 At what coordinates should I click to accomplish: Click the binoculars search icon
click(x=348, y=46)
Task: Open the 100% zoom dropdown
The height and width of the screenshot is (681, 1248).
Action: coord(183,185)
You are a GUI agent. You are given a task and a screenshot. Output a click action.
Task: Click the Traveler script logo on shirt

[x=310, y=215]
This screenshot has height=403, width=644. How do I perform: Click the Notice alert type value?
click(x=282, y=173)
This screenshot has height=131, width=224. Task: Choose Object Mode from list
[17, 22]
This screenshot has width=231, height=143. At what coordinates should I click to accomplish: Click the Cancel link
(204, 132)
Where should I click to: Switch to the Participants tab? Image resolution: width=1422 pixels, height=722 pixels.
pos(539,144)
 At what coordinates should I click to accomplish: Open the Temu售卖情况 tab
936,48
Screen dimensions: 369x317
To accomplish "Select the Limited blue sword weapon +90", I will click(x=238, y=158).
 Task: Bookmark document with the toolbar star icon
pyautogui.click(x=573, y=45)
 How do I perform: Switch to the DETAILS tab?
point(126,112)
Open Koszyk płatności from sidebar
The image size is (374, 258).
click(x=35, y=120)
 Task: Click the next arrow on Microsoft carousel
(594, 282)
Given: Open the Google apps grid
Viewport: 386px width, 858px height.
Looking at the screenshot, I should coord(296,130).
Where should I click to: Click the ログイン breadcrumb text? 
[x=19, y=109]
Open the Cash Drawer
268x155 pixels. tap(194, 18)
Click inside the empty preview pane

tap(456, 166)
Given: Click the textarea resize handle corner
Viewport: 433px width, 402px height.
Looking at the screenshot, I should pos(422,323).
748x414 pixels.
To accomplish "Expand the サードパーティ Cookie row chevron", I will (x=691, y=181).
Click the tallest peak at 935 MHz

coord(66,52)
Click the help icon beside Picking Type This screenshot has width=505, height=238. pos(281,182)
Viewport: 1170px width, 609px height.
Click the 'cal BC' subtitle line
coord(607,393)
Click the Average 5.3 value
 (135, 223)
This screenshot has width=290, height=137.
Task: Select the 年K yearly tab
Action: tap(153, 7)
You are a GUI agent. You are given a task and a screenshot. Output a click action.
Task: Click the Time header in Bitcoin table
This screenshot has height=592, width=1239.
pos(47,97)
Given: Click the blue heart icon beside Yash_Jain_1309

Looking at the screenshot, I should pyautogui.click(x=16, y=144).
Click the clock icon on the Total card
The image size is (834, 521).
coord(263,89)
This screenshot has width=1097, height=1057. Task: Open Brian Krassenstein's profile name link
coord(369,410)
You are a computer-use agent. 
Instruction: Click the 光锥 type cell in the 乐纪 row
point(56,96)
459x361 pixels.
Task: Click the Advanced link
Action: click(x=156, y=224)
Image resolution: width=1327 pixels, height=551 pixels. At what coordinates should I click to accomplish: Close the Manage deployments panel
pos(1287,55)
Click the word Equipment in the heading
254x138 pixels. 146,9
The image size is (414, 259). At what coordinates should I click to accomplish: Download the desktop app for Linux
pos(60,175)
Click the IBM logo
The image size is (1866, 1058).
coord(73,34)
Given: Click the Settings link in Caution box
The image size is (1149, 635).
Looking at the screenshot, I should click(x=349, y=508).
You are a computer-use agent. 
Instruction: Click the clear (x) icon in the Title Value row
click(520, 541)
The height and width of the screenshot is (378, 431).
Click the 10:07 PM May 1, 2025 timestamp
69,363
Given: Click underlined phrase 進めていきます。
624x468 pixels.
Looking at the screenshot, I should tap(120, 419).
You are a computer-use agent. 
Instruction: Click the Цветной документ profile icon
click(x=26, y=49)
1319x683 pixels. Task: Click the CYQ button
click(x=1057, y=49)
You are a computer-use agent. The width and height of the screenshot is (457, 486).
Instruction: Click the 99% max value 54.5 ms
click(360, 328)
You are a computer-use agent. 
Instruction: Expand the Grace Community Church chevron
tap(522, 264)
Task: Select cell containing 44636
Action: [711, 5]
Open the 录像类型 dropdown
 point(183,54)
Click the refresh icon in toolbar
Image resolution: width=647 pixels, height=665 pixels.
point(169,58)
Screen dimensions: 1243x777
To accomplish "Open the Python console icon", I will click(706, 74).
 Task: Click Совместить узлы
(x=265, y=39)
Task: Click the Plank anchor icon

• [TASK DESCRIPTION] Arrange every line of the material above into a numbered list and omit the blank lines.

• [WRITTEN ANSWER]
1.  At what coordinates should I click to accomplish: Click the binoculars search icon
2. click(x=348, y=46)
3. Task: Open the 100% zoom dropdown
4. The height and width of the screenshot is (681, 1248).
5. Action: coord(183,185)
6. You are a GUI agent. You are given a task and a screenshot. Output a click action.
7. Task: Click the Traveler script logo on shirt
8. [x=310, y=215]
9. This screenshot has height=403, width=644. How do I perform: Click the Notice alert type value?
10. click(x=282, y=173)
11. This screenshot has height=131, width=224. Task: Choose Object Mode from list
12. [17, 22]
13. This screenshot has width=231, height=143. At what coordinates should I click to accomplish: Click the Cancel link
14. (204, 132)
15. Where should I click to: Switch to the Participants tab? Image resolution: width=1422 pixels, height=722 pixels.
16. pos(539,144)
17.  At what coordinates should I click to accomplish: Open the Temu售卖情况 tab
18. 936,48
19. Screen dimensions: 369x317
20. To accomplish "Select the Limited blue sword weapon +90", I will click(x=238, y=158).
21.  Task: Bookmark document with the toolbar star icon
22. pyautogui.click(x=573, y=45)
23.  How do I perform: Switch to the DETAILS tab?
24. point(126,112)
25. Open Koszyk płatności from sidebar
26. The image size is (374, 258).
27. click(x=35, y=120)
28.  Task: Click the next arrow on Microsoft carousel
29. (594, 282)
30. Given: Open the Google apps grid
31. Viewport: 386px width, 858px height.
32. Looking at the screenshot, I should coord(296,130).
33. Where should I click to: Click the ログイン breadcrumb text? 
34. [x=19, y=109]
35. Open the Cash Drawer
36. 268x155 pixels. tap(194, 18)
37. Click inside the empty preview pane
38. tap(456, 166)
39. Given: Click the textarea resize handle corner
40. Viewport: 433px width, 402px height.
41. Looking at the screenshot, I should pos(422,323).
42. 748x414 pixels.
43. To accomplish "Expand the サードパーティ Cookie row chevron", I will (x=691, y=181).
44. Click the tallest peak at 935 MHz
45. coord(66,52)
46. Click the help icon beside Picking Type This screenshot has width=505, height=238. pos(281,182)
47. Viewport: 1170px width, 609px height.
48. Click the 'cal BC' subtitle line
49. coord(607,393)
50. Click the Average 5.3 value
51.  (135, 223)
52. This screenshot has width=290, height=137.
53. Task: Select the 年K yearly tab
54. Action: tap(153, 7)
55. You are a GUI agent. You are given a task and a screenshot. Output a click action.
56. Task: Click the Time header in Bitcoin table
57. This screenshot has height=592, width=1239.
58. pos(47,97)
59. Given: Click the blue heart icon beside Yash_Jain_1309
60. Looking at the screenshot, I should pyautogui.click(x=16, y=144).
61. Click the clock icon on the Total card
62. The image size is (834, 521).
63. coord(263,89)
64. This screenshot has width=1097, height=1057. Task: Open Brian Krassenstein's profile name link
65. coord(369,410)
66. You are a computer-use agent. 
67. Instruction: Click the 光锥 type cell in the 乐纪 row
68. point(56,96)
69. 459x361 pixels.
70. Task: Click the Advanced link
71. Action: click(x=156, y=224)
72. Image resolution: width=1327 pixels, height=551 pixels. At what coordinates should I click to accomplish: Close the Manage deployments panel
73. pos(1287,55)
74. Click the word Equipment in the heading
75. 254x138 pixels. 146,9
76. The image size is (414, 259). At what coordinates should I click to accomplish: Download the desktop app for Linux
77. pos(60,175)
78. Click the IBM logo
79. The image size is (1866, 1058).
80. coord(73,34)
81. Given: Click the Settings link in Caution box
82. The image size is (1149, 635).
83. Looking at the screenshot, I should click(x=349, y=508).
84. You are a computer-use agent. 
85. Instruction: Click the clear (x) icon in the Title Value row
86. click(520, 541)
87. The height and width of the screenshot is (378, 431).
88. Click the 10:07 PM May 1, 2025 timestamp
89. 69,363
90. Given: Click underlined phrase 進めていきます。
91. 624x468 pixels.
92. Looking at the screenshot, I should tap(120, 419).
93. You are a computer-use agent. 
94. Instruction: Click the Цветной документ profile icon
95. click(x=26, y=49)
96. 1319x683 pixels. Task: Click the CYQ button
97. click(x=1057, y=49)
98. You are a computer-use agent. The width and height of the screenshot is (457, 486).
99. Instruction: Click the 99% max value 54.5 ms
100. click(360, 328)
101. You are a computer-use agent. 
102. Instruction: Expand the Grace Community Church chevron
103. tap(522, 264)
104. Task: Select cell containing 44636
105. Action: [711, 5]
106. Open the 录像类型 dropdown
107.  point(183,54)
108. Click the refresh icon in toolbar
109. Image resolution: width=647 pixels, height=665 pixels.
110. point(169,58)
111. Screen dimensions: 1243x777
112. To accomplish "Open the Python console icon", I will click(706, 74).
113.  Task: Click Совместить узлы
114. (x=265, y=39)
115. Task: Click the Plank anchor icon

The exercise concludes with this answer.